Non-fisheries specific legislation on issues of migration are important in many small-scale fisheries, especially in Africa where migration of fishers and fishworkers is common, but also in other regions. Fishers and fishworkers may need or want to migrate to reduce vulnerability to natural factors (e.g. stock variations), or as a coping mechanism following a crisis or shock to household or individual livelihoods. Migration may also be used as a pro-active strategy to accumulate capital.
The ability to migrate may need to be facilitated through legislation, but perhaps more important is the need to ensure that when operating in an area or country that is not their own, fishers and fishworkers are afforded rights of access to social support, health care and education.

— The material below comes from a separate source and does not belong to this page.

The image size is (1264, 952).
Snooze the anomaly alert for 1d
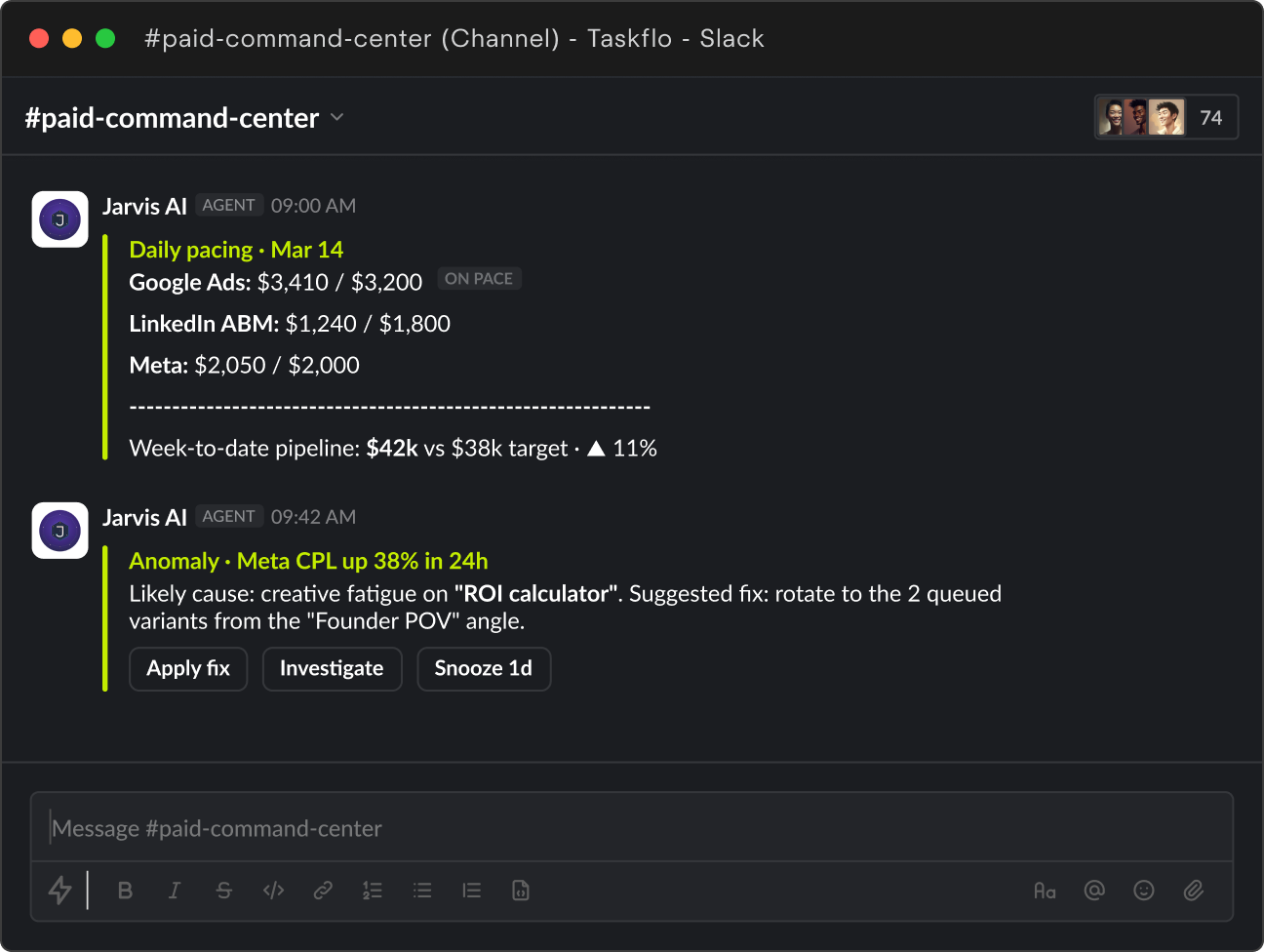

However, issues of access to social security need not, and indeed should not, be confined to migratory fishers. Legislation should ensure that small-scale fishers and fishworkers receive the same access to, and coverage under, insurance schemes, pensions, and unemployment benefits as other sectors of the economy.
The issue of workers rights and labour law is also an area usually dealt with outside of fisheries legislation. It is important for those working in processing factories (usually women), as well as for men in capture fisheries, to be covered under national laws, rather than being considered a “special case” given the nature of the work in terms of its hours and conditions, with a resulting lack of legal protection.